- _Exercise objective_:
Express the material as a JSON list of strings, one string per line and no blank lines, starting with the line containing "Open the Market Execution order type dropdown" and going on through the line containing "(x=190, y=477)".

+-------+

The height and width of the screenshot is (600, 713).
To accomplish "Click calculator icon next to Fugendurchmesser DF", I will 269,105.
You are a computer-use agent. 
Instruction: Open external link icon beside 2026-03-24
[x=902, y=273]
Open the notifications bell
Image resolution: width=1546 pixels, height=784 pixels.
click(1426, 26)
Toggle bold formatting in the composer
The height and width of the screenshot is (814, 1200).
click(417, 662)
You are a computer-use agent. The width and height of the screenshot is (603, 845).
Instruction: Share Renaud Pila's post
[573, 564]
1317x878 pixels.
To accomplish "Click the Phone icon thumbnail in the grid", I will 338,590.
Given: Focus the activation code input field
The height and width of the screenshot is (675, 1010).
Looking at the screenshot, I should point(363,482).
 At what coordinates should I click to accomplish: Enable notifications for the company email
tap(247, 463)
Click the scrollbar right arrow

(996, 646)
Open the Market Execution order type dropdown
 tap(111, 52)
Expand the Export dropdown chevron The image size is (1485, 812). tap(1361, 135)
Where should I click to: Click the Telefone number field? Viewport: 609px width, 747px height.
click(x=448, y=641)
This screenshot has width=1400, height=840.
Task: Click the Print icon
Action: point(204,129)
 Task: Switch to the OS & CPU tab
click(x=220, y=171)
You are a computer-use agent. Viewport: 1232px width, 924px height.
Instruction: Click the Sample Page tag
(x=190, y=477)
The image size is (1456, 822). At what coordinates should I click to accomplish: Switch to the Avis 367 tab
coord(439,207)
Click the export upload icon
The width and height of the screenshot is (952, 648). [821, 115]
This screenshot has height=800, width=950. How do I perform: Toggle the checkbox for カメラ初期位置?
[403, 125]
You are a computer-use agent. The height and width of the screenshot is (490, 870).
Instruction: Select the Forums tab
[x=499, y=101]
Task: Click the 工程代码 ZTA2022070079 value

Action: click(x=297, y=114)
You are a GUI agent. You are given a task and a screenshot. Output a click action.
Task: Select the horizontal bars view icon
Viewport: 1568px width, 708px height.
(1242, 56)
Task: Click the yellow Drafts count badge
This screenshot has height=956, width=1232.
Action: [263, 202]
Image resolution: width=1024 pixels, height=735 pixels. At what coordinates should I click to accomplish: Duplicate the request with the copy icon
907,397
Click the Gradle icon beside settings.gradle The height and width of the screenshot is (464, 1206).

+-------+

- _Expected answer_:
[
  "Open the Market Execution order type dropdown",
  " tap(111, 52)",
  "Expand the Export dropdown chevron The image size is (1485, 812). tap(1361, 135)",
  "Where should I click to: Click the Telefone number field? Viewport: 609px width, 747px height.",
  "click(x=448, y=641)",
  "This screenshot has width=1400, height=840.",
  "Task: Click the Print icon",
  "Action: point(204,129)",
  " Task: Switch to the OS & CPU tab",
  "click(x=220, y=171)",
  "You are a computer-use agent. Viewport: 1232px width, 924px height.",
  "Instruction: Click the Sample Page tag",
  "(x=190, y=477)"
]